→ TEXT SEGMENT
◆ ◆ ◆ ◆
# What a planted tank really is.



## niko (Jan 28, 2004)

An Aquatic Plant Scrubber.

This is the first time that phrase has ever been used in this hobby. An Aquatic Plant Scrubber works based on the same principle of an Algae Scrubber. If you don't exactly know what and Algae Scrubber is look here:

http://algaescrubber.net/forums/showthread.php?1291-Algae-Scrubber-Basics-The-Summary

Basically no matter how amazing is your biofilter AND your mechanical filter your system will accumulate Nitrates and Phosphates. If you find a way to grow algae (or plants) at an astonishing rate they will consume the N and P. You can jack up the light or the micros, or the feeding and no other algae will grow. If it manages to show up you can easily kill it. Easily and very quickly - a single water change, a little less light, a few days without fish food. That sort of basic, lame stuff. No Excel, no blackouts, no home-chemist playing with ratios of fertilizers.

"Santa Monica" is a guy that posted on APC back in 2008 pushing his idea of an Algae Scrubber on the planted tank community. His posts were not even taken seriously because we know better. We have our fertilizers, and our 2 "methods" of running a planted tank, right? To grow algae that will eat our precious fertilizers was viewed as the dumbest idea ever. We can look at ADA's tanks with owe but we never grasp what is the super simple principle they are using to create ultra clean tanks. Well - the tank is an Aquatic Plant Scrubber.
◆ ◆ ◆ ◆
→ EXTRACTED INFORMATION
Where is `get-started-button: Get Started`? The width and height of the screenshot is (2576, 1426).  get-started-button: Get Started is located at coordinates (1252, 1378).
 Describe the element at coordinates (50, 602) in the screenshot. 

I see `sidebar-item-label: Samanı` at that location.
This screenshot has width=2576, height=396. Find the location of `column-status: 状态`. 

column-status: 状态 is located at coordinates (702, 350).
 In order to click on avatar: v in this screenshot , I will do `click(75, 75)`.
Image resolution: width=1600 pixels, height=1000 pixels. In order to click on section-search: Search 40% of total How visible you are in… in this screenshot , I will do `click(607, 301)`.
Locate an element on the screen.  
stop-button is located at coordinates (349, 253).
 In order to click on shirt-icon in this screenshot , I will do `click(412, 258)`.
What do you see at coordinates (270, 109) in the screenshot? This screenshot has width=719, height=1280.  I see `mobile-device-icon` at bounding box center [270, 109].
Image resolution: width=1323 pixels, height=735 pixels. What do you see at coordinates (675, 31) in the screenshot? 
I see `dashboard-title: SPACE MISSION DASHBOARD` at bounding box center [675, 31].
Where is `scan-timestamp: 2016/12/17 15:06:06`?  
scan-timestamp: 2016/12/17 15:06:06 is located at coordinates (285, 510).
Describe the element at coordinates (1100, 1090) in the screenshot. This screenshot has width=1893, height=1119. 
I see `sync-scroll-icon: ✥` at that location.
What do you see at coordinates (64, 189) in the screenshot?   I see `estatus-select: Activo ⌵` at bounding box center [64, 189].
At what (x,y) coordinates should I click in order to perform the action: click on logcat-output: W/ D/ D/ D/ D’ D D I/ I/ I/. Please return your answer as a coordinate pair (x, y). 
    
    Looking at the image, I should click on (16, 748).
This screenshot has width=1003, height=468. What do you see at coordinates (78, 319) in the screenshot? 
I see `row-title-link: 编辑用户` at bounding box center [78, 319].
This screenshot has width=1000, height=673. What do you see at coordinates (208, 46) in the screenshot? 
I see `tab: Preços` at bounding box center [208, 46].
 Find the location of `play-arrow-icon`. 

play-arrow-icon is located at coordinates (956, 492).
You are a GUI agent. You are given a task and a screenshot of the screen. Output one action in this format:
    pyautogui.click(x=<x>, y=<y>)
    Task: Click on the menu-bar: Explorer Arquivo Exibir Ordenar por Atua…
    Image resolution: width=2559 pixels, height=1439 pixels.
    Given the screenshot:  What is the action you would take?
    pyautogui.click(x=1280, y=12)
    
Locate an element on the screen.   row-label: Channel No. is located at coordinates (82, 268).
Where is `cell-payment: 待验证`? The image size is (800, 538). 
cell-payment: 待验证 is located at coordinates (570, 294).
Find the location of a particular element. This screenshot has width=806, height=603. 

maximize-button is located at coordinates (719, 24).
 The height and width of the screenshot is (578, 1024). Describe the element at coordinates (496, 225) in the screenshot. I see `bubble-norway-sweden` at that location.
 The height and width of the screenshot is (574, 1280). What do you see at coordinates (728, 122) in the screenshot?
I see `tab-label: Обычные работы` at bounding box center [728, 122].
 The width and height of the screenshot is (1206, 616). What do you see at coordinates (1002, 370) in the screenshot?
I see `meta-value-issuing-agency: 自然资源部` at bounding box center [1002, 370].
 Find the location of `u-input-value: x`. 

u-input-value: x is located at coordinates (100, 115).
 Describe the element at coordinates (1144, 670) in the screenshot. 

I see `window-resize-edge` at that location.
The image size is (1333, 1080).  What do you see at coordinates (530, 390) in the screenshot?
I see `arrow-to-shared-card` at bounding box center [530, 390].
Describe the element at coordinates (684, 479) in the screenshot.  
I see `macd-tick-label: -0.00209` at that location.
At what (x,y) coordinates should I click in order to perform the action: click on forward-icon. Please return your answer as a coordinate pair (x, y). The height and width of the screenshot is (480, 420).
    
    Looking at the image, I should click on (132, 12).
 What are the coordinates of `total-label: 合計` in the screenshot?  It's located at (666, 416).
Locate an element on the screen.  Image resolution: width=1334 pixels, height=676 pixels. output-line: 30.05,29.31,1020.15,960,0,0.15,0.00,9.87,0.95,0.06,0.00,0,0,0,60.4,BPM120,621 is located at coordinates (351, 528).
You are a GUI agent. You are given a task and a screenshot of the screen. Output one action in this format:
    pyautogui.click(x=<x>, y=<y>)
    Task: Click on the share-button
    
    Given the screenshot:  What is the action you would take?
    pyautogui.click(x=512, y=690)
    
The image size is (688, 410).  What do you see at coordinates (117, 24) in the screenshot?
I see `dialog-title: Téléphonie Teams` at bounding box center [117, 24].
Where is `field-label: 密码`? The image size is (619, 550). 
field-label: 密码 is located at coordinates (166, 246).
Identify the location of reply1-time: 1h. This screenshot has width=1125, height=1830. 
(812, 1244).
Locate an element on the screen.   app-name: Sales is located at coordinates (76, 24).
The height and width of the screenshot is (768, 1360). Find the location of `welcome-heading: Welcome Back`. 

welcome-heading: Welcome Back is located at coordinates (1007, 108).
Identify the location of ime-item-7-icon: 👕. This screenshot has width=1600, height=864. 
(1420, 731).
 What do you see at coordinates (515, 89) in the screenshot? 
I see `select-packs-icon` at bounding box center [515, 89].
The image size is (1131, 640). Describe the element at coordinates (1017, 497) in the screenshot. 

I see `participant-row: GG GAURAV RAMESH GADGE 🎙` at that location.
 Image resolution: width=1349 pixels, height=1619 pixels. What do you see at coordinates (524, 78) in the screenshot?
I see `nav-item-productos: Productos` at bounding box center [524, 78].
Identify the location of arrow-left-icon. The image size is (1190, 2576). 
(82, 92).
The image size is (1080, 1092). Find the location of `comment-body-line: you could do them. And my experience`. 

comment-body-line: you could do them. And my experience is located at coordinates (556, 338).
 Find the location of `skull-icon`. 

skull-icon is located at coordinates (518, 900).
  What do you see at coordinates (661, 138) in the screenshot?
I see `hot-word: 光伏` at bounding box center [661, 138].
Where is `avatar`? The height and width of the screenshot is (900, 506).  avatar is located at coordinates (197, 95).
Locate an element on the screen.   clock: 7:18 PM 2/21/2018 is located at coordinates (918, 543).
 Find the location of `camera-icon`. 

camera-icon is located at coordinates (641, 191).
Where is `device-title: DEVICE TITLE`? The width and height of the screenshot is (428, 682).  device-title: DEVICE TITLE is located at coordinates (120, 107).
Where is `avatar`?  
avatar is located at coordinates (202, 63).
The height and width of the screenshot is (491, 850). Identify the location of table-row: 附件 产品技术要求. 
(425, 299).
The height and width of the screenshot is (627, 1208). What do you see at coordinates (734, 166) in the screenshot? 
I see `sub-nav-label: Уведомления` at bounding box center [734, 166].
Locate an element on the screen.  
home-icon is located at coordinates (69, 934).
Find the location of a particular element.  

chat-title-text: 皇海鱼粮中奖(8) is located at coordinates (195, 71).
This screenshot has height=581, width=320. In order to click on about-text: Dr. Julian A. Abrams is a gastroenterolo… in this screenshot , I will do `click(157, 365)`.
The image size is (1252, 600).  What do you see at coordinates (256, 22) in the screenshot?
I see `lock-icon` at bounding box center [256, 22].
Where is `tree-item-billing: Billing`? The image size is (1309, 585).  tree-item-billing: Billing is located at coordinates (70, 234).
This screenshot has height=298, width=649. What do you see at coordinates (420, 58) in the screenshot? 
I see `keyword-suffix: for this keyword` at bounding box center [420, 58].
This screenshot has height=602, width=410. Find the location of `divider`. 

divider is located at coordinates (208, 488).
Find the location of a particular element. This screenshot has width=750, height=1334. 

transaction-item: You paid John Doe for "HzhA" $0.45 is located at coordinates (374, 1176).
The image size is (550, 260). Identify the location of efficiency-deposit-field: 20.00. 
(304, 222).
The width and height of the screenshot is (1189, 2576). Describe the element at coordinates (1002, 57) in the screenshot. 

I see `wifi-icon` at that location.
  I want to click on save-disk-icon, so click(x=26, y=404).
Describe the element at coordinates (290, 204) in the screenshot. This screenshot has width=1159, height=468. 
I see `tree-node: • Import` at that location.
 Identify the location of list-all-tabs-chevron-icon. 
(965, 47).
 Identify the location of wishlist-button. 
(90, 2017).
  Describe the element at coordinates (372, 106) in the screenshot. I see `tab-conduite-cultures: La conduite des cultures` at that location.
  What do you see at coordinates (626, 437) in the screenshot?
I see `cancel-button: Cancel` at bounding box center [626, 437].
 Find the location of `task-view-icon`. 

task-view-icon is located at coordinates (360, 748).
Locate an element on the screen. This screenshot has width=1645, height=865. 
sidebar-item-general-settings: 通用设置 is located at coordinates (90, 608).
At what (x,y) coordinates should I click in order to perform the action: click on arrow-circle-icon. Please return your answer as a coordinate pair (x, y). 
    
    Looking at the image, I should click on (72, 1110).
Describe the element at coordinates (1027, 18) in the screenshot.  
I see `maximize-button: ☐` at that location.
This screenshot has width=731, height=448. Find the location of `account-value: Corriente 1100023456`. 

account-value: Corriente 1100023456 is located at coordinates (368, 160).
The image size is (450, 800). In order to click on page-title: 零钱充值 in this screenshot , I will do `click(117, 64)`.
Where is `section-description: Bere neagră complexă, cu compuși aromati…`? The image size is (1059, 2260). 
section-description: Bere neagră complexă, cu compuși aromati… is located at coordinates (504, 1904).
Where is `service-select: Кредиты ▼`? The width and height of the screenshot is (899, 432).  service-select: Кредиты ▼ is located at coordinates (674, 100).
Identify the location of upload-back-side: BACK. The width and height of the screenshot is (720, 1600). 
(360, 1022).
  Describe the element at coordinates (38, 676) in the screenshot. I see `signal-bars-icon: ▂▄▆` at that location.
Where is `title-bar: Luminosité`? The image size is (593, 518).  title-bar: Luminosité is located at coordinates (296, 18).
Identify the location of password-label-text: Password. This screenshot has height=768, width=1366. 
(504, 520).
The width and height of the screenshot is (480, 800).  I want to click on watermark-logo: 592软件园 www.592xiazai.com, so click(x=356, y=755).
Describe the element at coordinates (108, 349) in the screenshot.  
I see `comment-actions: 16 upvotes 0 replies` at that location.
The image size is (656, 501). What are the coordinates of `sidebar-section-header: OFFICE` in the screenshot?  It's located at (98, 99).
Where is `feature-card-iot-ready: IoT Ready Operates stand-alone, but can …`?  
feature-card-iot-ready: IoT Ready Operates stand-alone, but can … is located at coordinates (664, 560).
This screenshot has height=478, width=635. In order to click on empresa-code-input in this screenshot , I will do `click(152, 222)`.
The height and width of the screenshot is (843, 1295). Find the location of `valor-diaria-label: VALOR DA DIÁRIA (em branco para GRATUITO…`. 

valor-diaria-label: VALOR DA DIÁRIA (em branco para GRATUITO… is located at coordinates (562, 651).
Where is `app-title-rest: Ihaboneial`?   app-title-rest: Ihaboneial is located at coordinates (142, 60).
◆ ◆ ◆ ◆
→ USING THE INFORMATION
A. According to the planted tank post, what principle does an Aquatic Plant Scrubber work on?
B. Please copy the records word for word, from their first line through the line containing "What do you see at coordinates (270, 109)", inclusive.
The forum post and the records have no connection to each other.

→ TASK SOLUTIONS
A. It works on the same principle as an Algae Scrubber.

B.
Where is `get-started-button: Get Started`? The width and height of the screenshot is (2576, 1426).  get-started-button: Get Started is located at coordinates (1252, 1378).
 Describe the element at coordinates (50, 602) in the screenshot. 

I see `sidebar-item-label: Samanı` at that location.
This screenshot has width=2576, height=396. Find the location of `column-status: 状态`. 

column-status: 状态 is located at coordinates (702, 350).
 In order to click on avatar: v in this screenshot , I will do `click(75, 75)`.
Image resolution: width=1600 pixels, height=1000 pixels. In order to click on section-search: Search 40% of total How visible you are in… in this screenshot , I will do `click(607, 301)`.
Locate an element on the screen.  
stop-button is located at coordinates (349, 253).
 In order to click on shirt-icon in this screenshot , I will do `click(412, 258)`.
What do you see at coordinates (270, 109) in the screenshot? This screenshot has width=719, height=1280.  I see `mobile-device-icon` at bounding box center [270, 109].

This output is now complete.